La voluntad de no saber
Dado que el que denuncia pone en duda la fe, desbaratando a una comunidad, no hay nada más sencillo que ahogar la voz de los niños sacrificados
Cuando a principios de los noventa la niña de ocho años Alessandra Martín tuvo la valentía de contar en casa que el cura Lluís Tó, responsable religioso de primaria, abusaba de ella, sus padres acudieron a la dirección del selecto colegio Sant Ignasi para que apartaran al sacerdote de la tarea, pero al ver que el centro se encogía de hombros pusieron el asunto en manos de la justicia y consiguieron que este fuera el primer caso sentenciado en firme por pederastia en España. Condena de dos años impuesta, por cierto, por Margarita Robles. La historia de Alessandra es una de las que conforman el magnífico documental La Fugida, el relato de cómo los jesuitas catalanes facilitaban una vía de escape a los sacerdotes señalados por pederastia y los ponían rumbo a Cochabamba, al colegio Juan XXIII, para que siguieran perpetrando fechorías a criaturas bolivianas con total impunidad. La paradoja es que mientras el cura abusador encontró buen acomodo en América, a la niña Alessandra se la acabó apartando del prestigioso centro por perturbar la paz escolar.

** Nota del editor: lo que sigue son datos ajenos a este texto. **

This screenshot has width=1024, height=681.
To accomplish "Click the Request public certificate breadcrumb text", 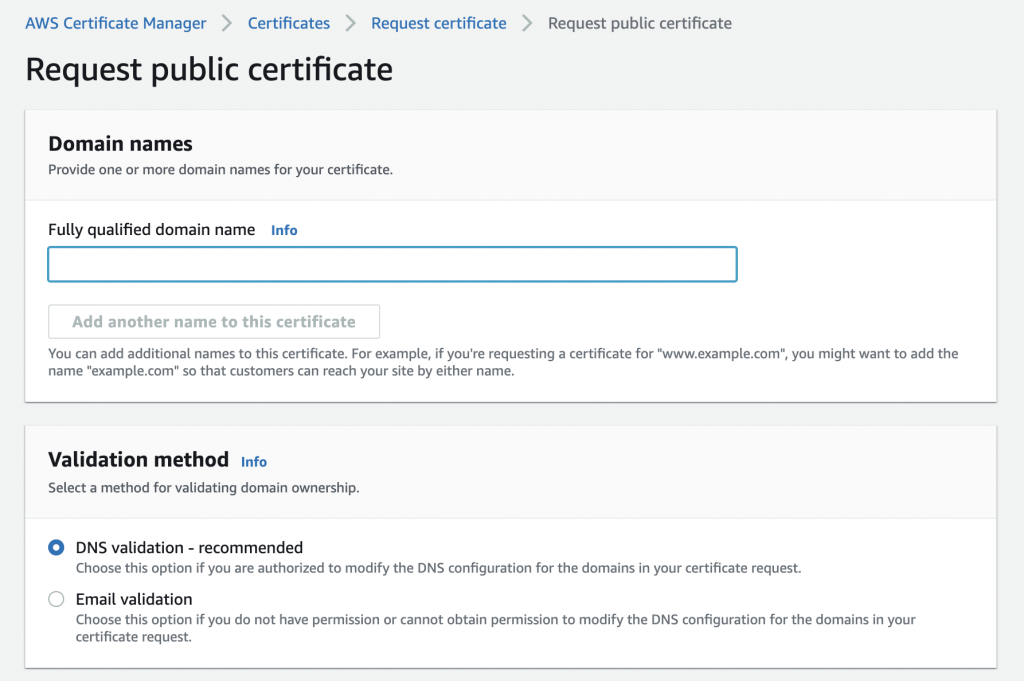I will click(x=639, y=23).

Tan fácil como dominar a una criatura es borrarla, que no altere el equilibrio familiar, escolar o vecinal. Sepultar su historia bajo un denso silencio. Incluso cuando acudimos al término “violencia vicaria”, que describe con rigor el daño que el padre hace a la madre a través de los hijos, siento que inevitablemente desaparece la historia de esas pequeñas vidas, las de seres plenos ya de sentimientos, convertidos por la desgracia en fantasmas que nos miran desde las fotos de prensa. ¿Eran sociables o tímidos, audaces o temerosos? ¿Cuál era ese diminutivo al que respondían? ¿Temían al padre, se habían puesto como escudo delante de su madre para protegerla? ¿Confiaron su miedo a alguien o lo callaron presas de la inquebrantable fidelidad que el niño guarda hacia los suyos?

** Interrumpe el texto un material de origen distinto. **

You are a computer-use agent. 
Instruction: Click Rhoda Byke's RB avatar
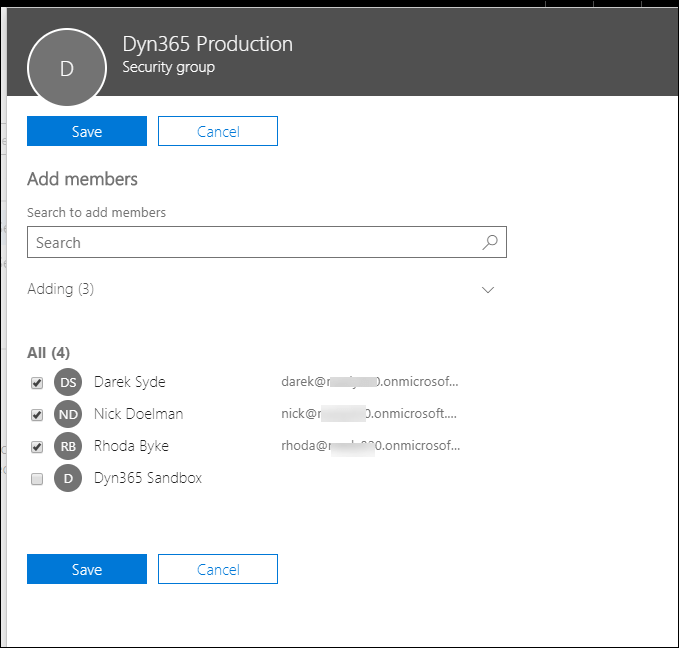(68, 446)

En estos días hemos sabido que los abusos de Marcial Maciel, fundador de los Legionarios de Cristo, estuvieron en conocimiento del Vaticano desde los años cincuenta y en absoluto perjudicaron su siniestra carrera ascendente. Salía más a cuenta que el padre de esta peculiar legión lograra reclutar jóvenes para una carrera, el sacerdocio, que estaba en horas bajas; convenía ceder a sus negocios, contactos y mordidas para comprar el silencio de unas autoridades encubridoras que permitieron sacrificar a sus hijos en beneficio del negocio sagrado de la fe. Porque esa es la trampa, la fe: el que denuncia está poniéndola en duda, desbaratando a una comunidad, tal vez provocando crisis espirituales en el corazón de otros creyentes.

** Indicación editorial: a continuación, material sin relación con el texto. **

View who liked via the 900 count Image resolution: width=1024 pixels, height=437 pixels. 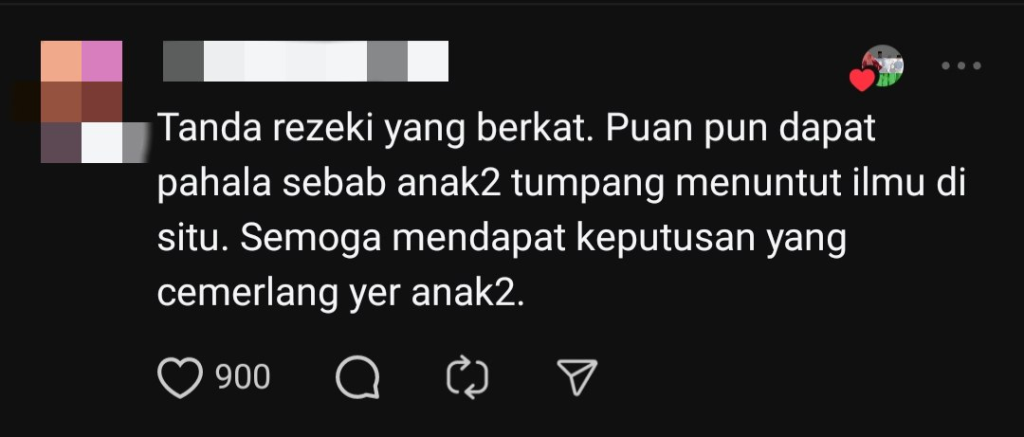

No hay nada más sencillo que ahogar la voz de los niños sacrificados. Así lo hacen la institución religiosa, la familiar, hasta la élite cultural cuando se conforma como institución e imita los dogmas de la iglesia. Si al creyente le inquieta cómo podrá mantener la fe una vez sabido que los intermediarios de Dios abusan de sus criaturas, a quien tiene el arte como expresión sagrada que existe más allá de cualquier consideración moral lo que parece importarle cuando una violación se hace pública, más que prestar atención a la víctima, es filosofar sobre cómo se verá alterada su fe ante el objeto artístico.
No hay envoltorio que encubra con más celo lo sagrado que el silencio: hay una curia en Roma y también la ha habido en París, en el exquisito microcosmos cultural que supo exportar al mundo la coartada de que los deseos estaban por encima de los derechos, de que la libertad sexual del adulto podía ser la gran escuela del niño. No abusaban, hacían pedagogía. En ese ambiente ideológicamente perverso, las voces de unas cuantas mujeres, como Camille Kouchner o Vanessa Springora, actuaron de aguafiestas y sacudieron conciencias. A ellas se unirá este otoño el impactante Triste Tigre, de Neige Sinno, que deja en tus manos el corazón de cristal de la niña que fue. Dan ganas de gritar.